**Entries taken from a collection**:
_ _ _ _ _

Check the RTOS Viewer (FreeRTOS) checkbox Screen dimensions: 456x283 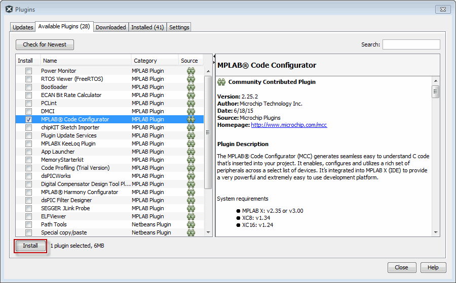point(29,79)
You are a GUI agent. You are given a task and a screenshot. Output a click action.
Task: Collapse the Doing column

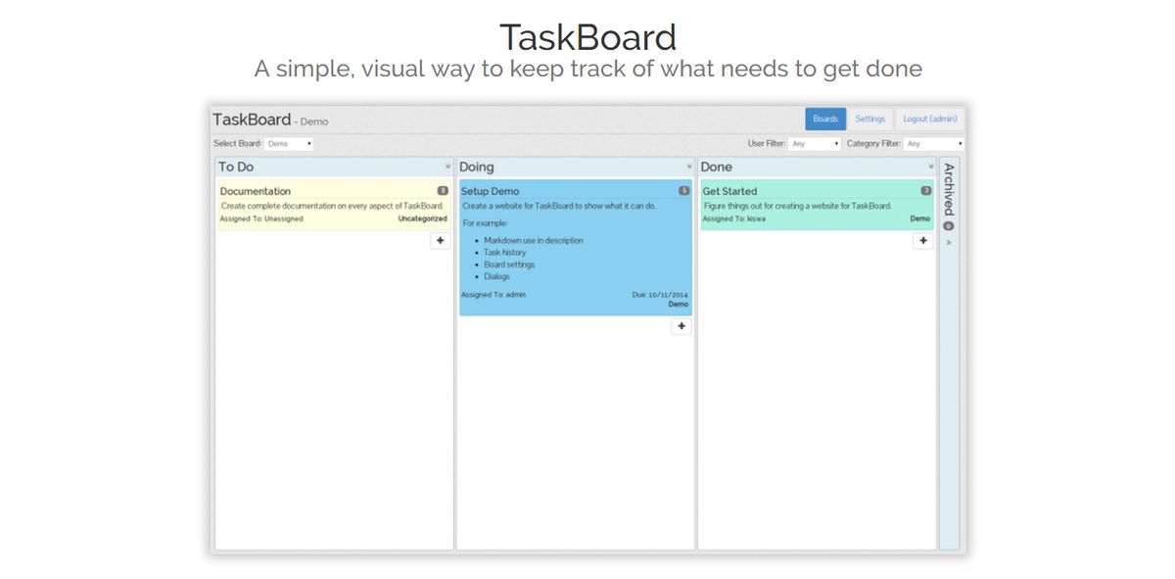pyautogui.click(x=688, y=167)
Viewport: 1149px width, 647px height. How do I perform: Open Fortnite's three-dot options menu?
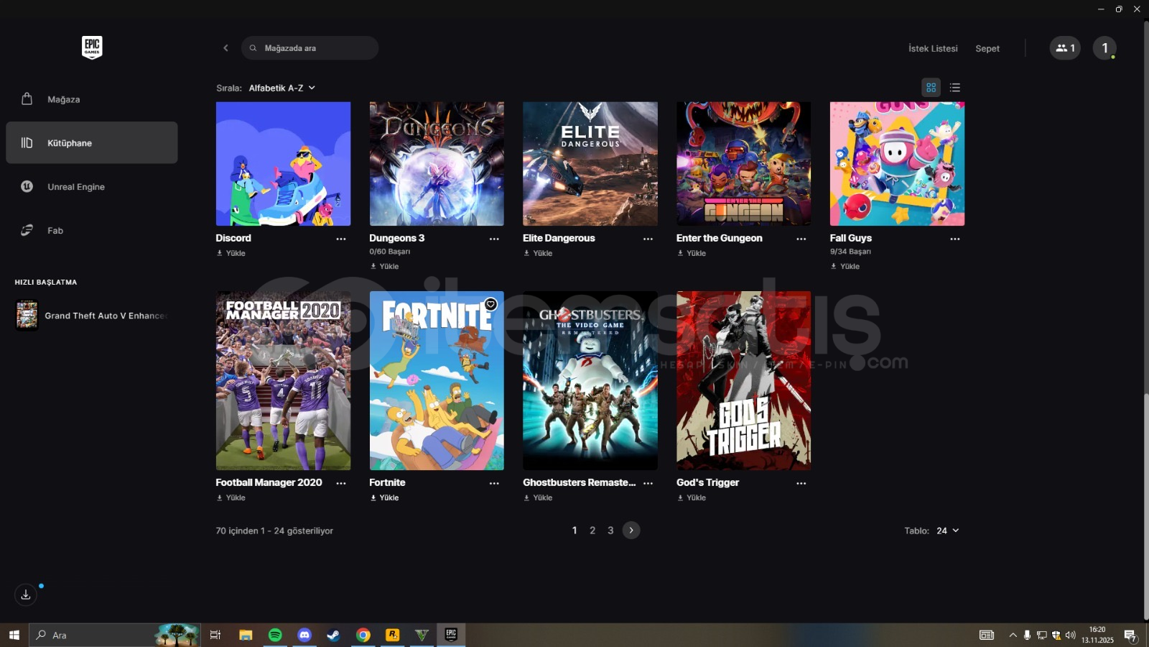click(x=494, y=484)
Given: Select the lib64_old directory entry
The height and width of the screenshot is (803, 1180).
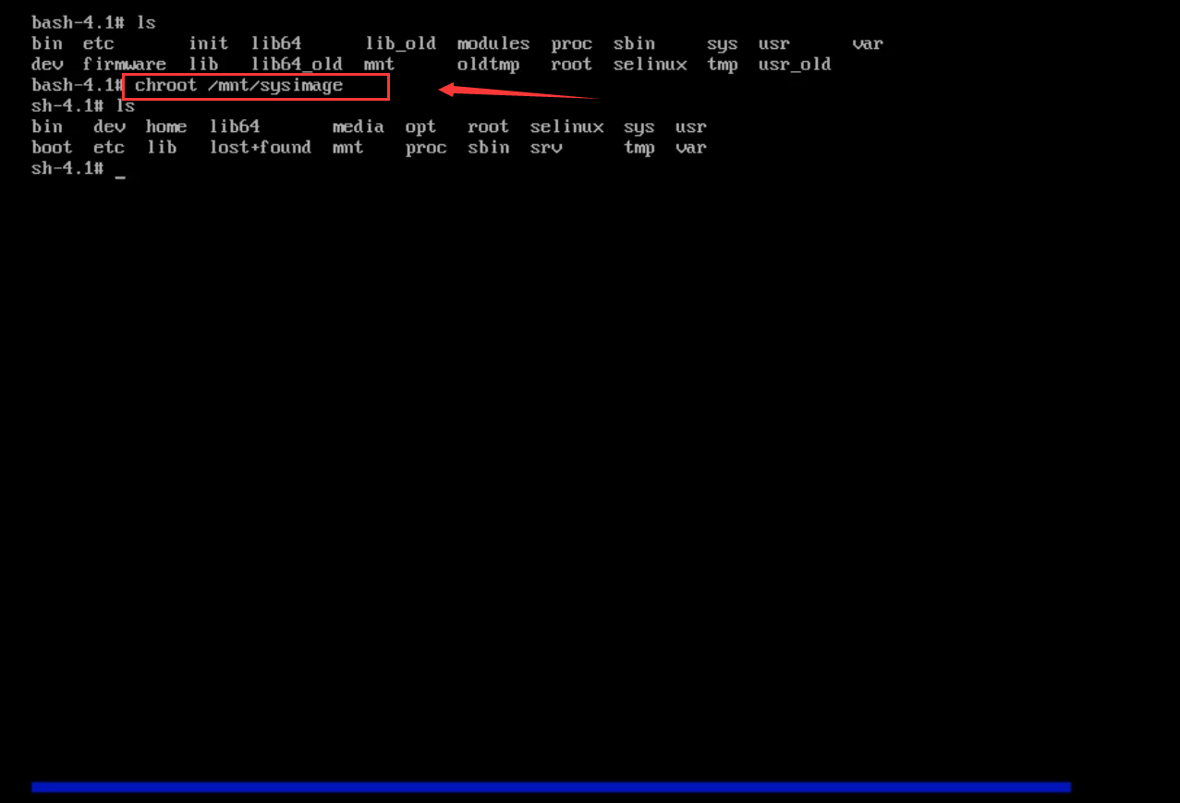Looking at the screenshot, I should pos(296,64).
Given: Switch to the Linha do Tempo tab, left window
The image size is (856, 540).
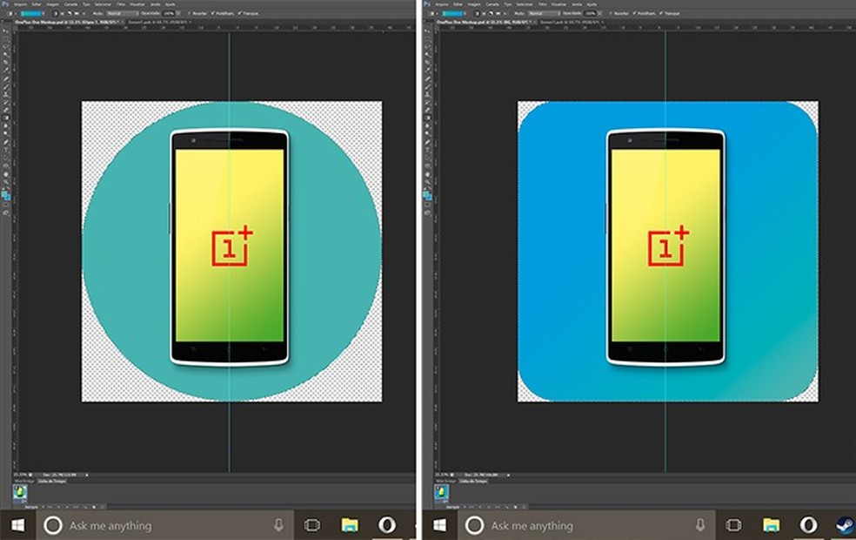Looking at the screenshot, I should point(54,480).
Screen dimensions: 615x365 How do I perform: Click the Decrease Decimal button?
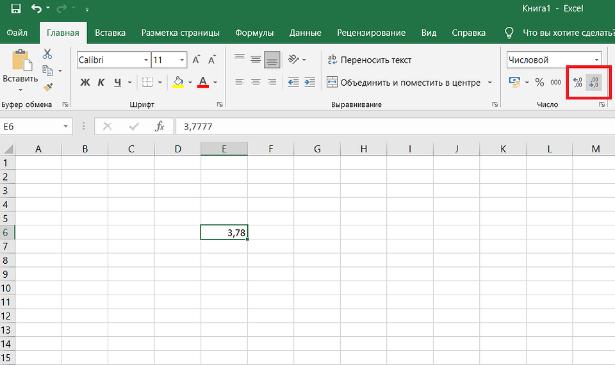(594, 82)
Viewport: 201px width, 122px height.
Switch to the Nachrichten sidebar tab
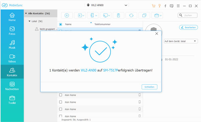(12, 86)
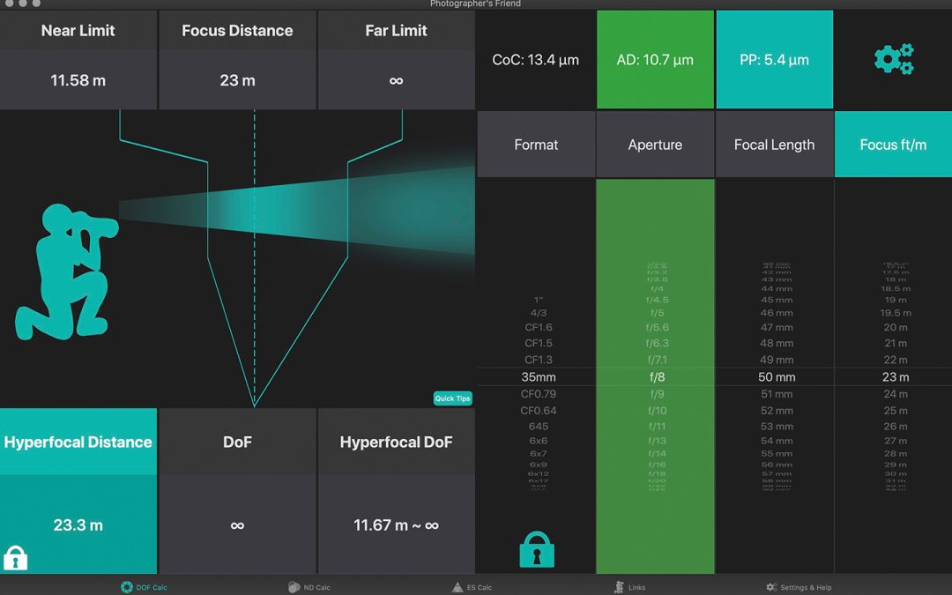
Task: Switch to the DOF Calc tab
Action: (144, 587)
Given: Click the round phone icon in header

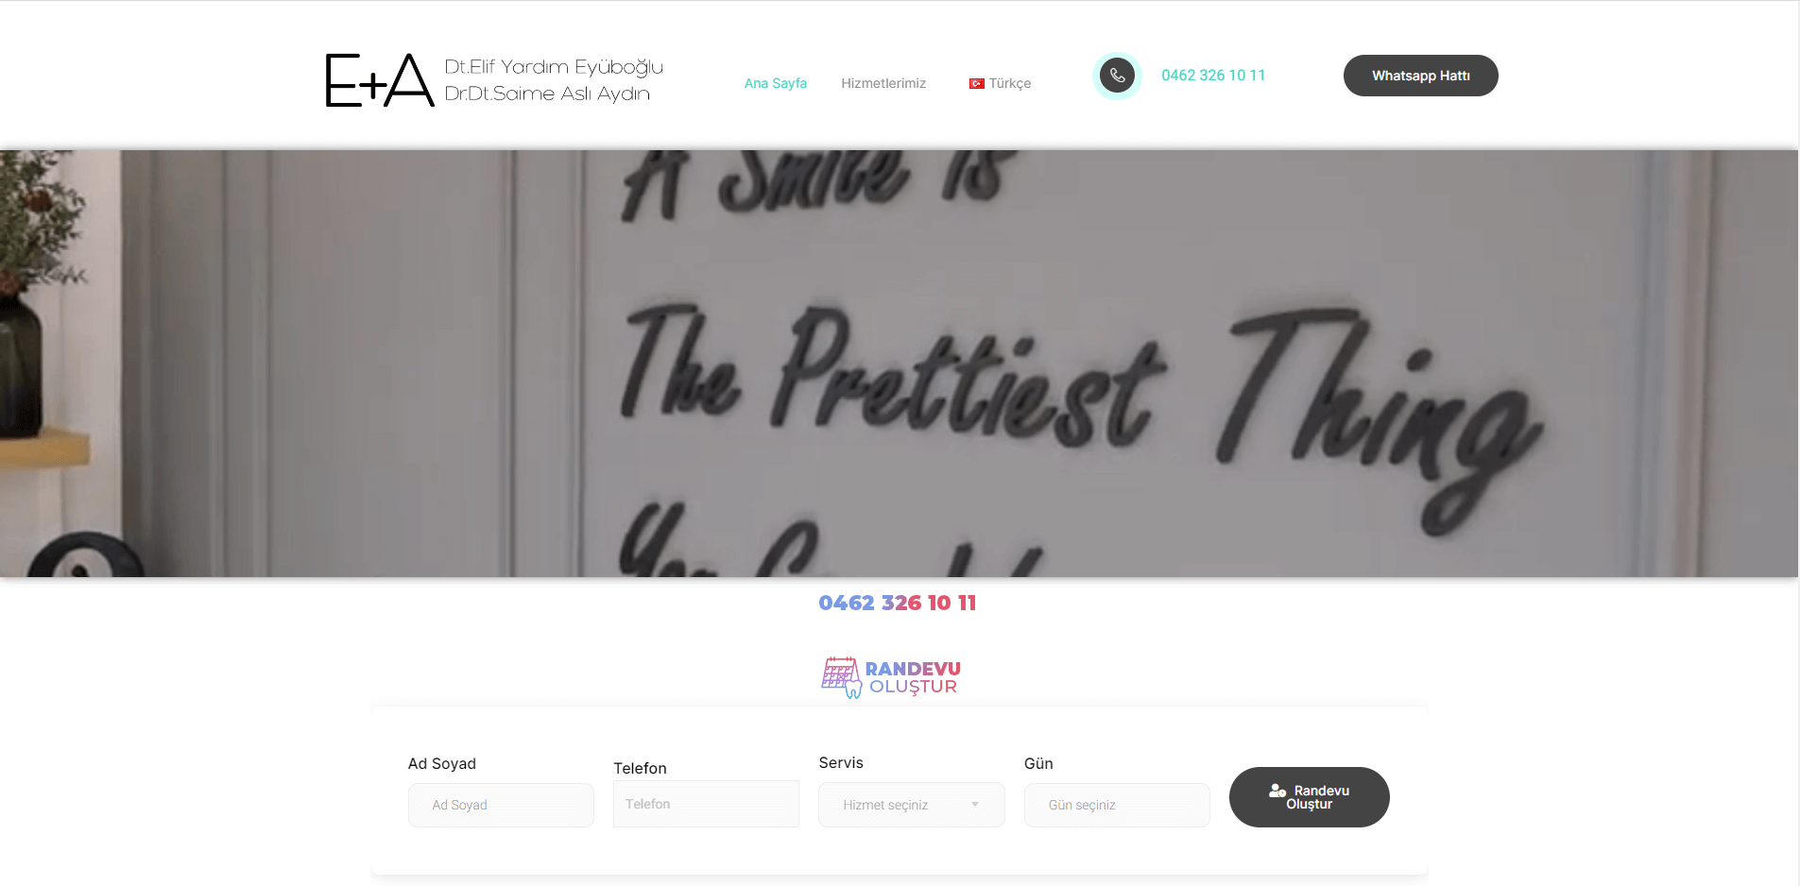Looking at the screenshot, I should pos(1117,76).
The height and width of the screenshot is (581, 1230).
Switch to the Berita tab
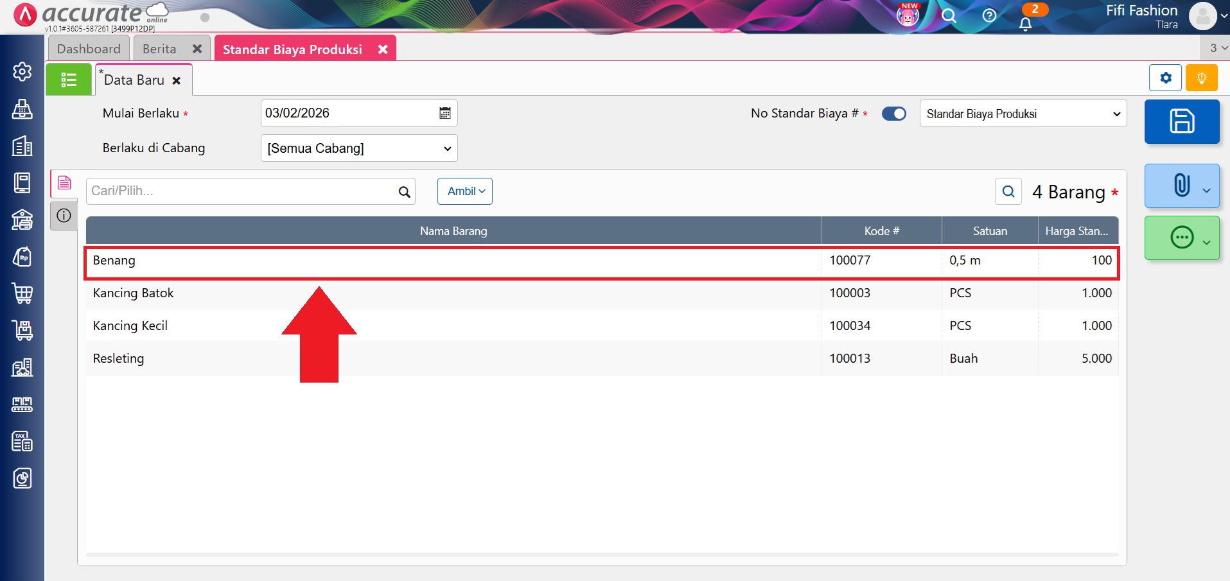pos(159,49)
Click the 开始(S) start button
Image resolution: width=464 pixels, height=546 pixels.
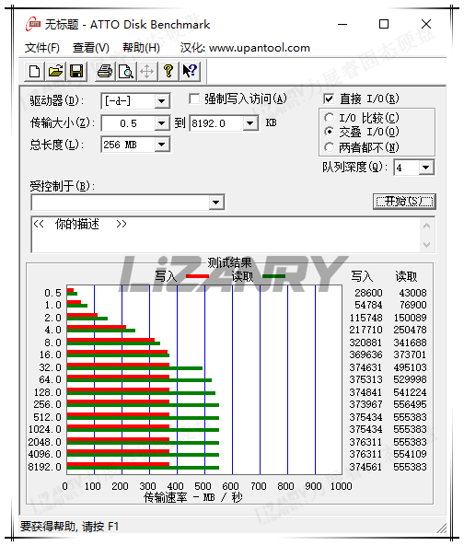pos(404,202)
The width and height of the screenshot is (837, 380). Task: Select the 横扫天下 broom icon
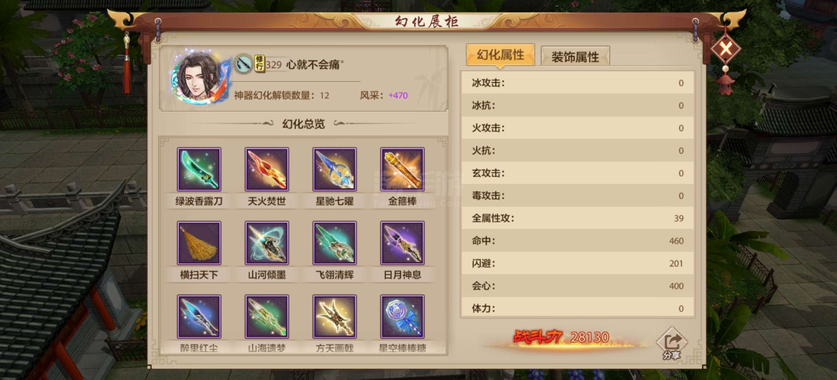pyautogui.click(x=199, y=243)
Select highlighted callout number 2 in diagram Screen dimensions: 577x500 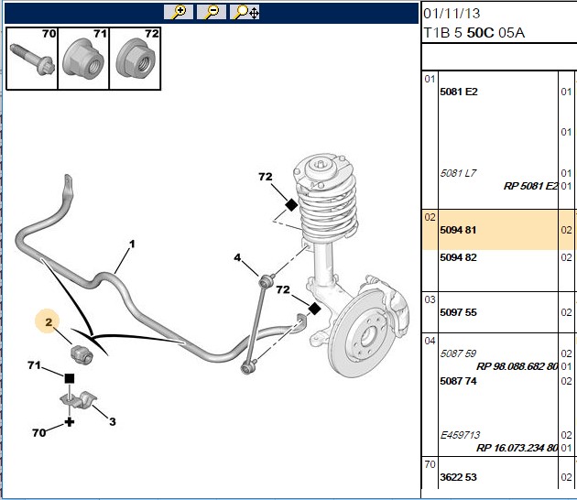[x=49, y=322]
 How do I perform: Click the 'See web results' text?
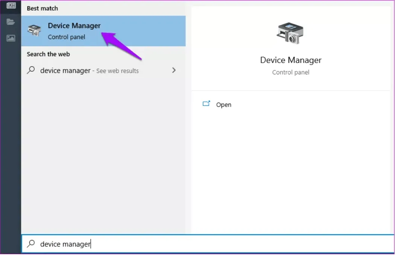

_ _ _ _ _

Output exactly, and only, the lines of the entries above from the one with "You are a GUI" up to and including the one with "Viewport: 201px width, 122px height."; pictures are to be left out.

**Response area**:
You are a GUI agent. You are given a task and a screenshot. Output a click action.
Task: Collapse the Doing column

pyautogui.click(x=688, y=167)
Viewport: 1149px width, 647px height. How do I perform: Open Fortnite's three-dot options menu?
click(x=494, y=484)
Given: Select the lib64_old directory entry
The height and width of the screenshot is (803, 1180).
Looking at the screenshot, I should pos(296,64).
Given: Switch to the Linha do Tempo tab, left window
The image size is (856, 540).
Looking at the screenshot, I should point(54,480).
Screen dimensions: 615x365 How do I perform: Click the Decrease Decimal button?
(594, 82)
Viewport: 201px width, 122px height.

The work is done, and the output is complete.